第一个版本接受文件路径和图像名称作为参数,从文件中读取图像进行处理。它的实现流程如下:
1、使用OpenCV的imread函数从文件中读取图像,以BGR格式存储在originSrc变量中。计算originSrc图像的最大边长,将其存储在originMaxSide变量中,使用std::max函数比较图像的宽度和高度。
2、创建一个cv::Rect对象paddingRect,表示填充区域的位置和大小,其中padding用于指定填充的大小,originSrc.cols和originSrc.rows表示填充后的图像的宽度和高度。调用名为makePadding的函数,传递originSrc和padding参数,返回填充后的图像,并将其存储在paddingSrc变量中。
3、调用名为getScaleParam的函数,传递paddingSrc和resize参数,返回一个ScaleParam对象scale,用于缩放图像。

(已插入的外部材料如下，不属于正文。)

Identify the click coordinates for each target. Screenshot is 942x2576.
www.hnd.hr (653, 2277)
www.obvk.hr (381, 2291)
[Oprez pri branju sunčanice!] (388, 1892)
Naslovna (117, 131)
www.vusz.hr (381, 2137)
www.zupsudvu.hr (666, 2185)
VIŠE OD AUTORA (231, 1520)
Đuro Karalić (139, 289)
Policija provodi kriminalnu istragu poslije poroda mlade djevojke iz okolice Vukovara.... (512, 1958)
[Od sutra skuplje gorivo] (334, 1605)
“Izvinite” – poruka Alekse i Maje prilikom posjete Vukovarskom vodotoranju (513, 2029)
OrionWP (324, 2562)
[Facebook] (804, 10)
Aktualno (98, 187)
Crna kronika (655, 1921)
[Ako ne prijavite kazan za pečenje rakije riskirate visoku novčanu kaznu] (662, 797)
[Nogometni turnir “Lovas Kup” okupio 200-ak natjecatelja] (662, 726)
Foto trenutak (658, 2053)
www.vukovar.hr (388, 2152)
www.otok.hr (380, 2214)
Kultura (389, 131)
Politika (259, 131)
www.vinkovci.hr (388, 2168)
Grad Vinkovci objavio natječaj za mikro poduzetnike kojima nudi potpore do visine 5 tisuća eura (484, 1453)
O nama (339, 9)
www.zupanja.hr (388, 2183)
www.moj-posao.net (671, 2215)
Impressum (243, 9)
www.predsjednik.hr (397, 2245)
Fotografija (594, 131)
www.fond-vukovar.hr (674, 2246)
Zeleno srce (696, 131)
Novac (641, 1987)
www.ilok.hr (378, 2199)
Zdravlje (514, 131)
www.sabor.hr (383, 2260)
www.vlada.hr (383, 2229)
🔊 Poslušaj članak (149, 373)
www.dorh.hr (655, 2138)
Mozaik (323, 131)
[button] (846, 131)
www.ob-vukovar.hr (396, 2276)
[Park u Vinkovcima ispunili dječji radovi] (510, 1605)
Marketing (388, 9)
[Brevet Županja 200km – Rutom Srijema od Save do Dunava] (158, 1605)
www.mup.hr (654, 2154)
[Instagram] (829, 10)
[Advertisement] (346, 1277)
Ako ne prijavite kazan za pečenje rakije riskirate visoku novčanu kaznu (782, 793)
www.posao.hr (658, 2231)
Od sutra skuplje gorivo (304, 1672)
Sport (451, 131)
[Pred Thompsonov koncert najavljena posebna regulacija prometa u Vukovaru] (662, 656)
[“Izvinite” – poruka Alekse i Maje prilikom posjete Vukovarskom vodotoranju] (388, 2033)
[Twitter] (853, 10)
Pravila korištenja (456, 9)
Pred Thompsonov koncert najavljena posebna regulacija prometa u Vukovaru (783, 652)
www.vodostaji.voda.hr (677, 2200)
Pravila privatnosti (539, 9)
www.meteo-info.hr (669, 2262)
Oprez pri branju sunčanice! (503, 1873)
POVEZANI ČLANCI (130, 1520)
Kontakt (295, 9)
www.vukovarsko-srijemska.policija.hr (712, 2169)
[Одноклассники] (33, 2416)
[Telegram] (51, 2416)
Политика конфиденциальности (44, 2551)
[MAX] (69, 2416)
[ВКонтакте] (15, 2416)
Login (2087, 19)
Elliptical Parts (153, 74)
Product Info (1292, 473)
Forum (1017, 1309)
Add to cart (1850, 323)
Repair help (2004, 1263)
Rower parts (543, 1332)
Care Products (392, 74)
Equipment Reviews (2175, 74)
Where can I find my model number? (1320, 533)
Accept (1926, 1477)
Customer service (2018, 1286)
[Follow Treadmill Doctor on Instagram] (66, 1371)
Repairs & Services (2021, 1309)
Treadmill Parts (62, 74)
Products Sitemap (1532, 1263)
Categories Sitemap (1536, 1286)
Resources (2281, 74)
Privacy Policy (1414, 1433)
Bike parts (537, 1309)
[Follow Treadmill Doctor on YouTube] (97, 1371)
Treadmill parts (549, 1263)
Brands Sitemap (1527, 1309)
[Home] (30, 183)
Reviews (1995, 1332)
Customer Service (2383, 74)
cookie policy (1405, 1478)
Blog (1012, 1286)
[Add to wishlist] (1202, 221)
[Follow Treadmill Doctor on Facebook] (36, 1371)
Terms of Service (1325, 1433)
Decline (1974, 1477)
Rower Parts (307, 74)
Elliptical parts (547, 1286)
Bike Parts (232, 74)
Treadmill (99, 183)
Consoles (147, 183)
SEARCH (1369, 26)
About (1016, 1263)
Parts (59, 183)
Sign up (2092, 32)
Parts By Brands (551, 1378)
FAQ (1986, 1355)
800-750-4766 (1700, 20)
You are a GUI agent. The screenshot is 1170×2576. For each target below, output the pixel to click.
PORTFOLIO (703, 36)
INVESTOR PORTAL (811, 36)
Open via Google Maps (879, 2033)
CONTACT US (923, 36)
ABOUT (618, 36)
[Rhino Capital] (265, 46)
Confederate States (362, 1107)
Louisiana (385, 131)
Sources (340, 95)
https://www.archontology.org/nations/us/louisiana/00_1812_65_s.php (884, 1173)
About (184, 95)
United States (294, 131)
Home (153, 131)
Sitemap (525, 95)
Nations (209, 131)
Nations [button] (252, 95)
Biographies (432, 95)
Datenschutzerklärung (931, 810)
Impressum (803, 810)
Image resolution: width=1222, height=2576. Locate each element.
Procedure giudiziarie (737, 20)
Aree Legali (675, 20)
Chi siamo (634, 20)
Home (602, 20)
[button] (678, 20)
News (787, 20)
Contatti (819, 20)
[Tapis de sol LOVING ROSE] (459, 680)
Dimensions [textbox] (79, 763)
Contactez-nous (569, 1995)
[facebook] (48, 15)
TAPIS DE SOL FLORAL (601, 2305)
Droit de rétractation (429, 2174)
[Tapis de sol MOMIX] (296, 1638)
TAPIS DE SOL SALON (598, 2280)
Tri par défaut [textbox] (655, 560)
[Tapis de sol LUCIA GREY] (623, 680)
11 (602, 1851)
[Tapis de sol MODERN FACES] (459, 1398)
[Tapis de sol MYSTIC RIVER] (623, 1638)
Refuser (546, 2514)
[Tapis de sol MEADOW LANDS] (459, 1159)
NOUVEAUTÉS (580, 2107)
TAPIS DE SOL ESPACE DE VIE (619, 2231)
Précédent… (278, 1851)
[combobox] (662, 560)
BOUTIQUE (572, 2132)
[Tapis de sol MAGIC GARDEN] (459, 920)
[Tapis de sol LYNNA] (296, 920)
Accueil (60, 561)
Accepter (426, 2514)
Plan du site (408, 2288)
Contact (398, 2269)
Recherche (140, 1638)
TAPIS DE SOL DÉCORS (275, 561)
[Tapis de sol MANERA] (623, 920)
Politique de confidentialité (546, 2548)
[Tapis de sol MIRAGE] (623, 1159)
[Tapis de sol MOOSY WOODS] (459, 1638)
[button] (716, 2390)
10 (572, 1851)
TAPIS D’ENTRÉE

4、调用同名的detect函数,传递文件路径和图像名称作为参数,填充后的图像paddingSrc、填充区域paddingRect、缩放参数scale,以及其他参数,将返回的结果存储在result对象中。返回result对象作为函数的结果。
第二个版本接受一个cv::Mat对象作为输入,直接对该图像进行处理。它的实现流程与前一个版本类似,只是省略了文件读取的步骤,而是直接使用传入的mat作为原始图像。这两个版本的detect函数的目的是根据输入的图像进行字符识别,并返回一个OcrResult对象作为结果。具体的处理步骤包括图像大小调整、填充、缩放和字符识别等过程。
## 推理
### 推理分为三部分:
#### 第一部分:
DbNet::getTextBoxes(){}使用ch_ppocr_v3_det_infer.onnx模型,这是一个预训练的文本检测模型,用于文本检测任务。它可以检测图像中的文本区域,并返回文本框的位置和边界框信息。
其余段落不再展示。